# Zitierter Abschnitt

Fast ein Holocaust in Palästina

Die Nazis planten, die „jüdische Heimstätte“ zu besetzen und die dort lebenden Juden zu ermorden. Das belegen Dokumente, die deutsche Historiker erst jüngst entdeckten

VON KLAUS HILLENBRAND

Dies ist die Geschichte einer Geschichte, die niemals geschehen ist. Die Historiker Klaus-Michael Mallmann und Martin Cüppers haben sie entdeckt und verfasst. Recht unscheinbar kommt ihr Aufsatz daher, in einem lesenswerten Sammelband zu Ehren des in Sydney lehrenden Konrad Kwiet.

# Teile der Übung
- a) Wie lautet der Artikel über die Pläne der Nazis für Palästina, beginnend bei „VON KLAUS HILLENBRAND“ und endend bei „lehrenden Konrad Kwiet.“, wenn du „Aufsatz“ gegen „Beitrag“ tauschst?
- b) Zitiere die gesamte Auflistung zeilengetreu und ohne jede Änderung.
Der Artikel und die Auflistung haben nichts miteinander zu tun.

# Eingabedaten
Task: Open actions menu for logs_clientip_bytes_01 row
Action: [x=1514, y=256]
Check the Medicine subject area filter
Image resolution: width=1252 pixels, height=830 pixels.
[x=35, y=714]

# Ergebnisse je Aufgabe
- a)
VON KLAUS HILLENBRAND

Dies ist die Geschichte einer Geschichte, die niemals geschehen ist. Die Historiker Klaus-Michael Mallmann und Martin Cüppers haben sie entdeckt und verfasst. Recht unscheinbar kommt ihr Beitrag daher, in einem lesenswerten Sammelband zu Ehren des in Sydney lehrenden Konrad Kwiet.

- b)
Task: Open actions menu for logs_clientip_bytes_01 row
Action: [x=1514, y=256]
Check the Medicine subject area filter
Image resolution: width=1252 pixels, height=830 pixels.
[x=35, y=714]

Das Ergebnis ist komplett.